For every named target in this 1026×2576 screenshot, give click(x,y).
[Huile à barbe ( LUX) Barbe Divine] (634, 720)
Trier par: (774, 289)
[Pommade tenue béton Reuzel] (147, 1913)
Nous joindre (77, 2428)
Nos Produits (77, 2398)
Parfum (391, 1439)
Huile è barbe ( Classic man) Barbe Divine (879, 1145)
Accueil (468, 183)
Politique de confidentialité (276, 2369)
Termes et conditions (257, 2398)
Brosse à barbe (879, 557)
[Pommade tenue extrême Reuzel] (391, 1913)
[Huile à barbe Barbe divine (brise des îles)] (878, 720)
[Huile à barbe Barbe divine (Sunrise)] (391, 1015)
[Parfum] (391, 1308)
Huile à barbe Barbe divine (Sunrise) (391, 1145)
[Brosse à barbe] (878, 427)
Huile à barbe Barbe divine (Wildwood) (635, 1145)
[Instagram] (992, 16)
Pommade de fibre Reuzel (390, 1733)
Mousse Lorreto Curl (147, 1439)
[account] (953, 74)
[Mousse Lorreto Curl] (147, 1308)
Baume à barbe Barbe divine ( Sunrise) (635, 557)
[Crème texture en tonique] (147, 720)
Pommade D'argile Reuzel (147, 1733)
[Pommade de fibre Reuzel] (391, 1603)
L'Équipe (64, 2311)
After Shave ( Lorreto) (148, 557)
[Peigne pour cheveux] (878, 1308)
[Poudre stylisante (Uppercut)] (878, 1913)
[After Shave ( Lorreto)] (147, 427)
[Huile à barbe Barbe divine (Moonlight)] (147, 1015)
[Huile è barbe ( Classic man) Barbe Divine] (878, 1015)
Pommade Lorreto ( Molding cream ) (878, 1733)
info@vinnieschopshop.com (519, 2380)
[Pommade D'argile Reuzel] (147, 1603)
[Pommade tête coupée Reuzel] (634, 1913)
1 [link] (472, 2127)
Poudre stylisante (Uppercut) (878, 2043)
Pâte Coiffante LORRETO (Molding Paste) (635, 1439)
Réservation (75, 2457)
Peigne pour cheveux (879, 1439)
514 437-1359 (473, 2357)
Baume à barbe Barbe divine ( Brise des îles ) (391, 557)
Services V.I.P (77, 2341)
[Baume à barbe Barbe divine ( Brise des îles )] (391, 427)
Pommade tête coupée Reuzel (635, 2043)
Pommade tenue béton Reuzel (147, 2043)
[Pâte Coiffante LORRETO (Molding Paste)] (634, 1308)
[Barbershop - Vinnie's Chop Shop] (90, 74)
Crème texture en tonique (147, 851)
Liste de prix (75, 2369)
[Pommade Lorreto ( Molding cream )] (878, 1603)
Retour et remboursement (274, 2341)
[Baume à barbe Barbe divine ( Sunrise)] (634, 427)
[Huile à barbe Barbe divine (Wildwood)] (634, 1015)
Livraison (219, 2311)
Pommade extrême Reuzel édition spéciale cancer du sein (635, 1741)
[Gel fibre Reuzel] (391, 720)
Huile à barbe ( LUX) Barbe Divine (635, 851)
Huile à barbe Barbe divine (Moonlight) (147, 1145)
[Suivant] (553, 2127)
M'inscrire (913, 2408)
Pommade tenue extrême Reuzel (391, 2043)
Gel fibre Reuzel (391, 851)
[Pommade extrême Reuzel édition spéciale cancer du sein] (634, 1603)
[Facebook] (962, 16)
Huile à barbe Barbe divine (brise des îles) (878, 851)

...

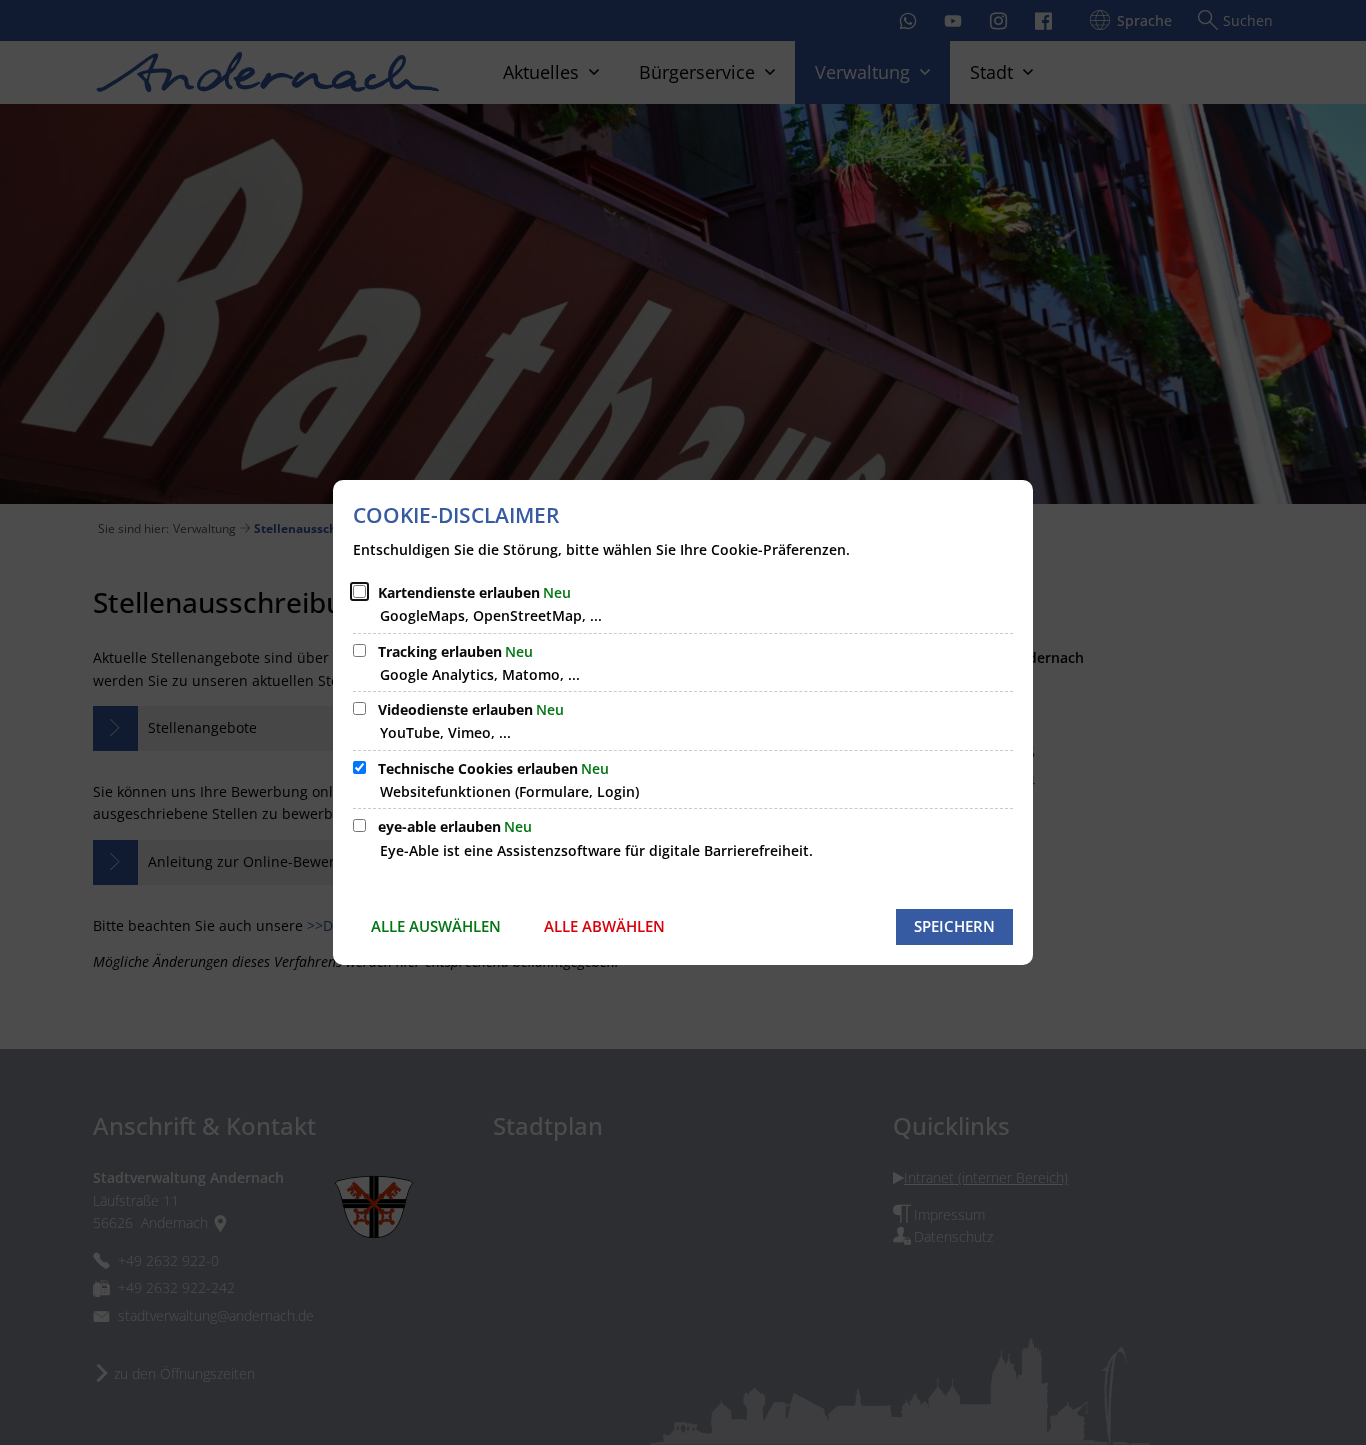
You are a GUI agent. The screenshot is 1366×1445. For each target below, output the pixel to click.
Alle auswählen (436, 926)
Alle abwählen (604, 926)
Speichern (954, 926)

...

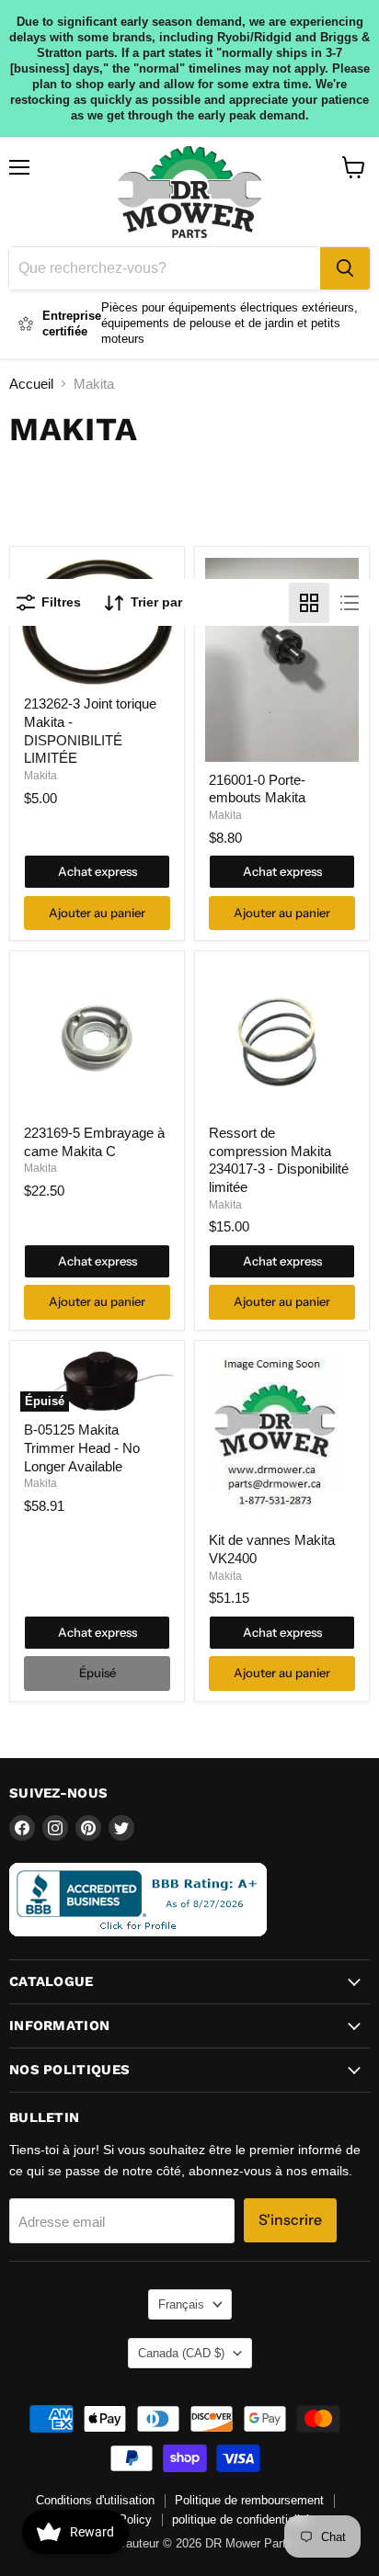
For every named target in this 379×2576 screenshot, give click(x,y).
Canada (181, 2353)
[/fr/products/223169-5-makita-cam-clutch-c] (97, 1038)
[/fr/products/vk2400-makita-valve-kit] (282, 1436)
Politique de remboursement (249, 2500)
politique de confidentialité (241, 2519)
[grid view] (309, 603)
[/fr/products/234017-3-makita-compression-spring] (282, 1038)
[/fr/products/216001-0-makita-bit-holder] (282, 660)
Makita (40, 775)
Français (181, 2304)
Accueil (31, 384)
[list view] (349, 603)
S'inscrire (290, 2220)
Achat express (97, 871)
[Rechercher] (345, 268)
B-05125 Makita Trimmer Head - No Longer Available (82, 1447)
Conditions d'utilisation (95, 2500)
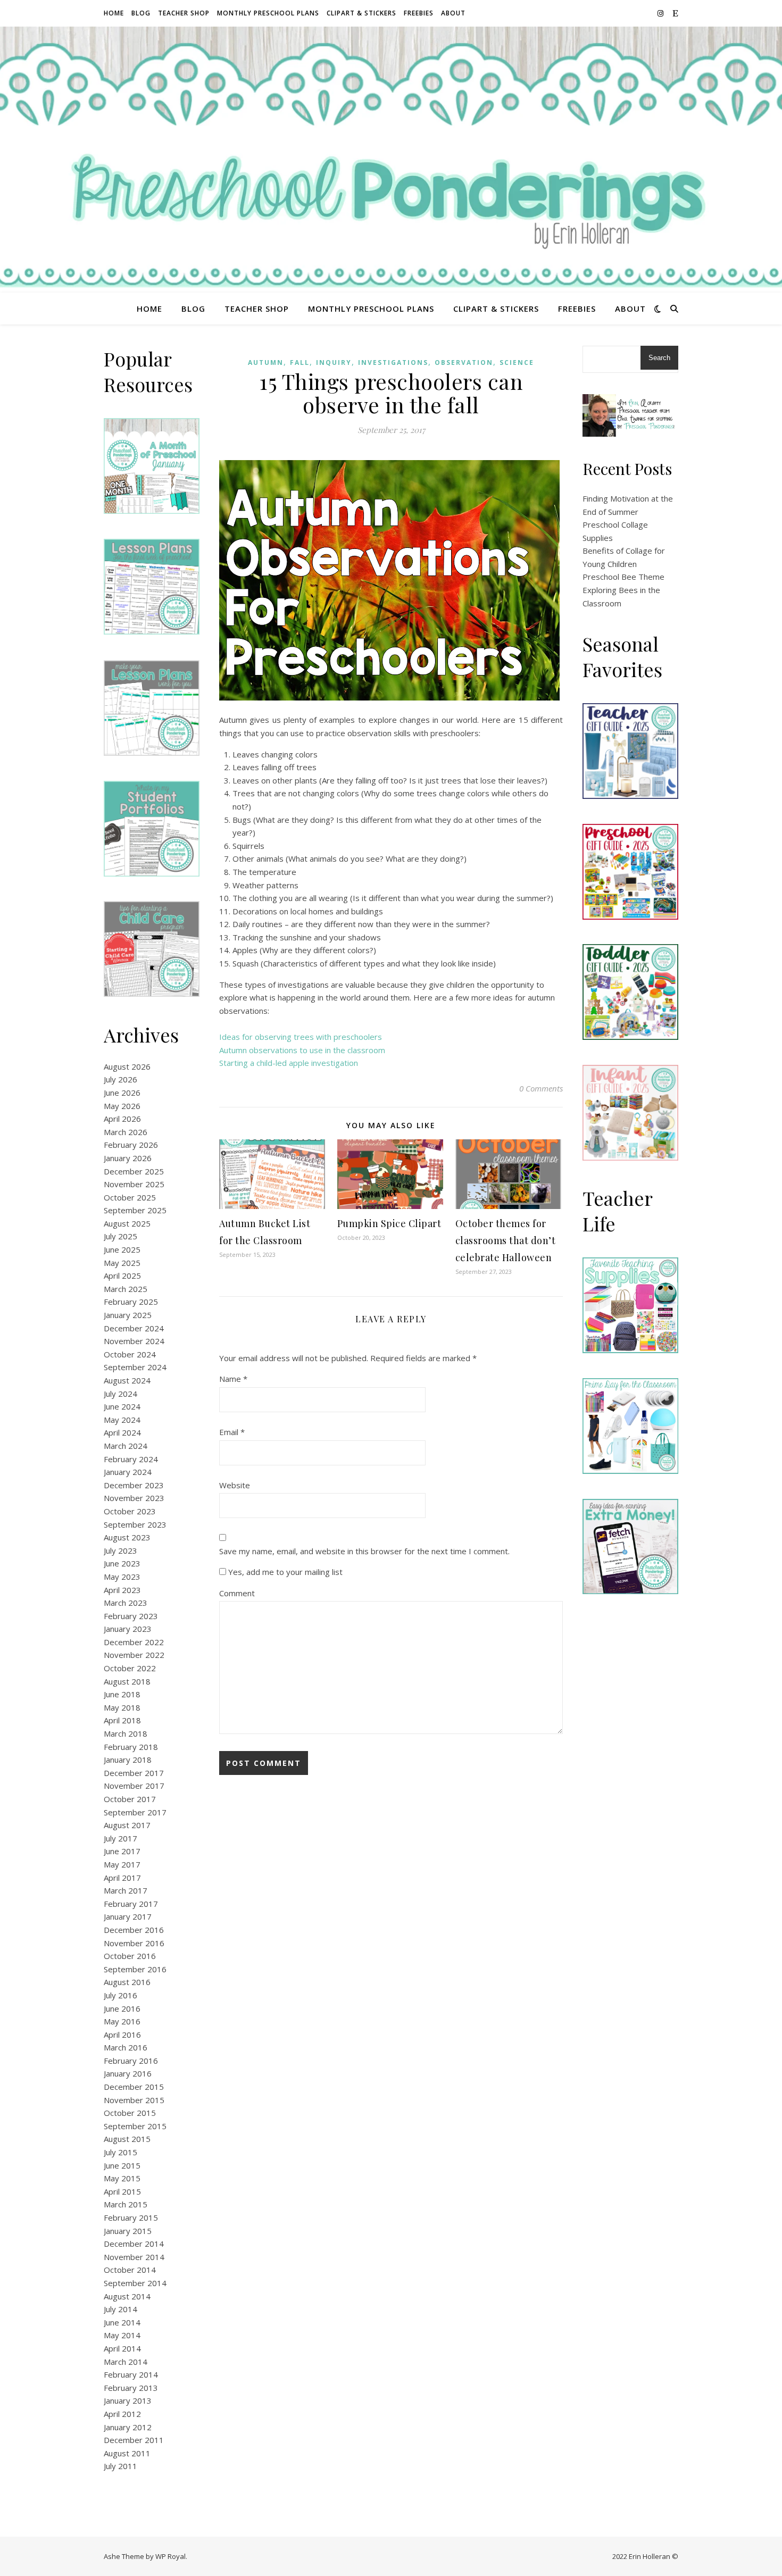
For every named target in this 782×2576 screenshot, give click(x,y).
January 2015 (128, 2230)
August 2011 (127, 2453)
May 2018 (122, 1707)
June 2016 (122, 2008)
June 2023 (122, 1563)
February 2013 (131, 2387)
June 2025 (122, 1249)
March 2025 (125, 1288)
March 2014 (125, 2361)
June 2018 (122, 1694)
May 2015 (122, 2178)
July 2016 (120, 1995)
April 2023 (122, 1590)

(TASK REQUIREMENTS): Starting at the line that contains "[Huile à barbe Barbe divine (Moonlight)]" and stopping after the line that contains "Liste de prix (75, 2369)", write out every line exactly as it appears above, and no other line.

(ANSWER SECTION):
[Huile à barbe Barbe divine (Moonlight)] (147, 1015)
[Huile è barbe ( Classic man) Barbe Divine] (878, 1015)
Pommade Lorreto ( Molding cream ) (878, 1733)
info@vinnieschopshop.com (519, 2380)
[Pommade D'argile Reuzel] (147, 1603)
[Pommade tête coupée Reuzel] (634, 1913)
1 [link] (472, 2127)
Poudre stylisante (Uppercut) (878, 2043)
Pâte Coiffante LORRETO (Molding Paste) (635, 1439)
Réservation (75, 2457)
Peigne pour cheveux (879, 1439)
514 437-1359 (473, 2357)
Baume à barbe Barbe divine ( Brise des îles ) (391, 557)
Services V.I.P (77, 2341)
[Baume à barbe Barbe divine ( Brise des îles )] (391, 427)
Pommade tête coupée Reuzel (635, 2043)
Pommade tenue béton Reuzel (147, 2043)
[Pâte Coiffante LORRETO (Molding Paste)] (634, 1308)
[Barbershop - Vinnie's Chop Shop] (90, 74)
Crème texture en tonique (147, 851)
Liste de prix (75, 2369)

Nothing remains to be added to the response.